WHAT IS NEEDED>
Establish how many lines in the material below include the word "screenshot", then give the count alone.

DATA UNDER STUDY>
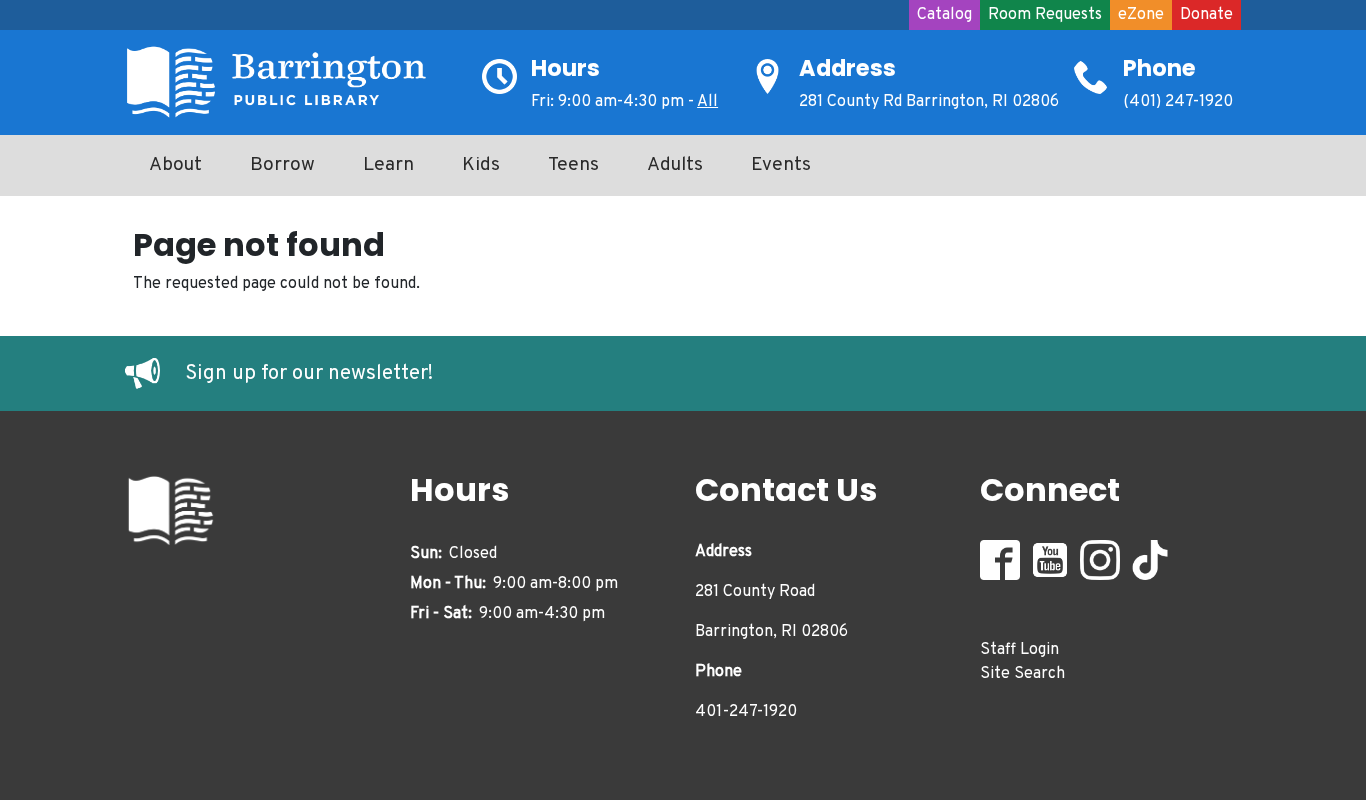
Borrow (282, 165)
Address (847, 68)
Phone (1159, 68)
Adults (675, 165)
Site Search (1022, 674)
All (707, 102)
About (175, 165)
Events (781, 165)
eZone (1141, 15)
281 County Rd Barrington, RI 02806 (929, 102)
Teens (573, 165)
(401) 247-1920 (1178, 102)
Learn (388, 165)
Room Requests (1045, 15)
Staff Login (1019, 650)
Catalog (944, 15)
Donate (1206, 15)
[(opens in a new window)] (155, 374)
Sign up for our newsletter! (309, 374)
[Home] (285, 82)
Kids (481, 165)
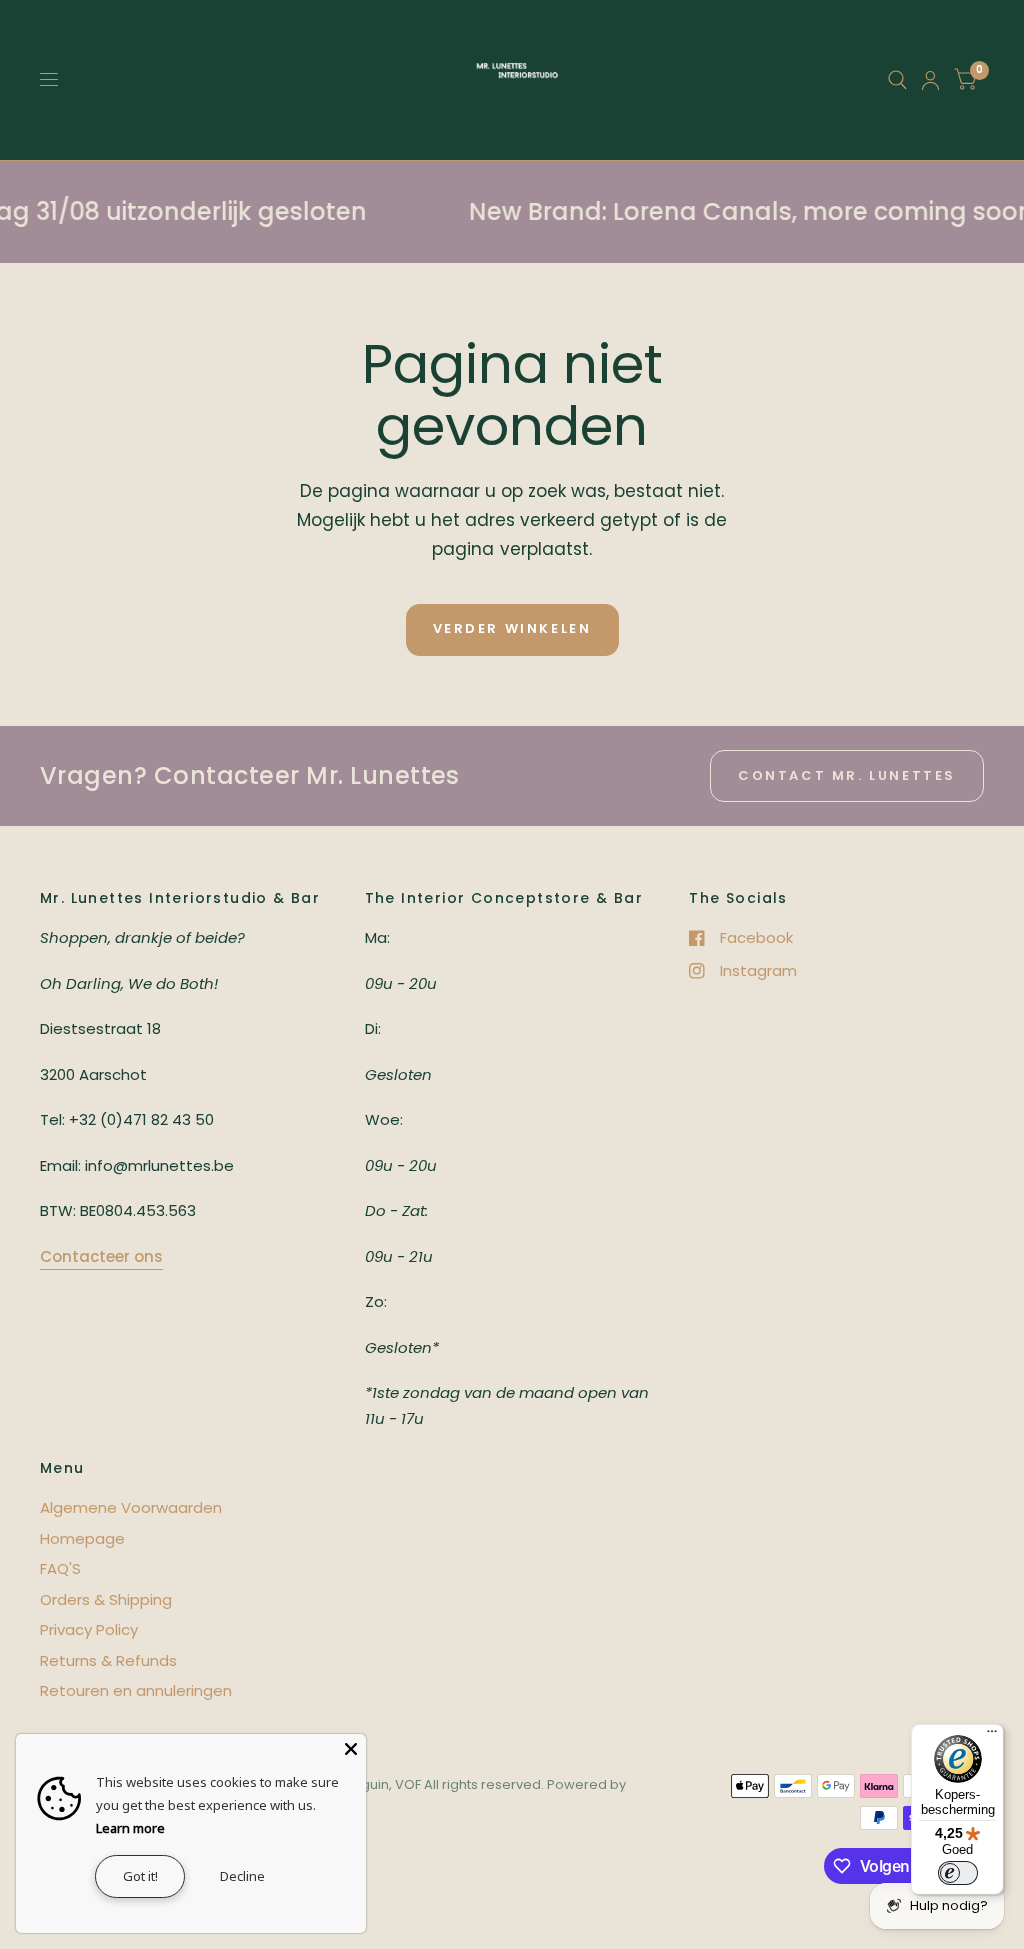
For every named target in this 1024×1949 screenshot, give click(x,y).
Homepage (82, 1538)
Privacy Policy (89, 1629)
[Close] (351, 1749)
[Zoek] (897, 80)
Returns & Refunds (108, 1660)
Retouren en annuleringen (136, 1690)
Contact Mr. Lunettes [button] (847, 775)
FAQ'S (60, 1568)
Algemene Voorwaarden (131, 1507)
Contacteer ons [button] (101, 1256)
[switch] (958, 1873)
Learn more (130, 1828)
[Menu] (992, 1736)
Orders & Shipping (106, 1599)
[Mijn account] (930, 80)
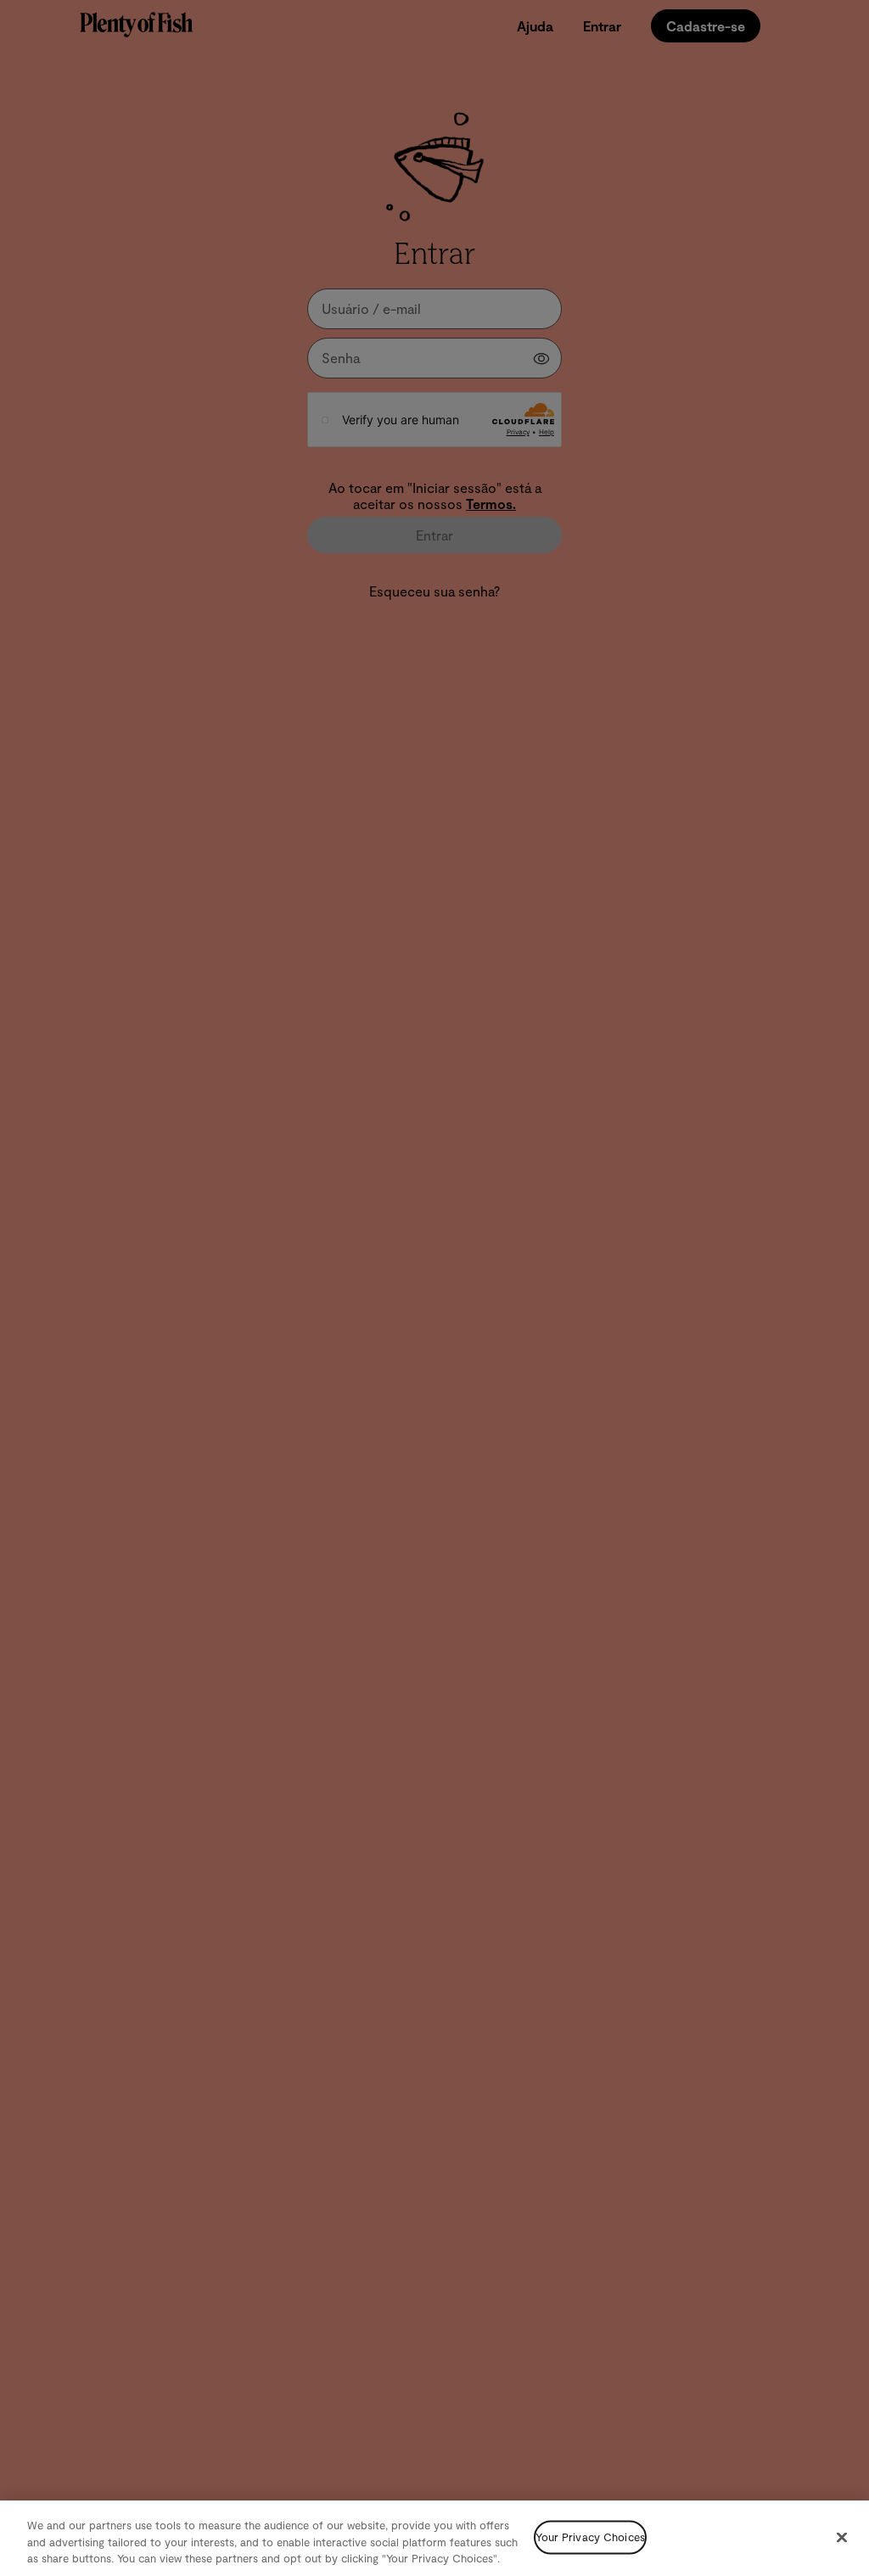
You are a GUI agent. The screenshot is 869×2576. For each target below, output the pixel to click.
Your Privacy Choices (590, 2537)
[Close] (842, 2537)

EXPECTED OUTPUT>
2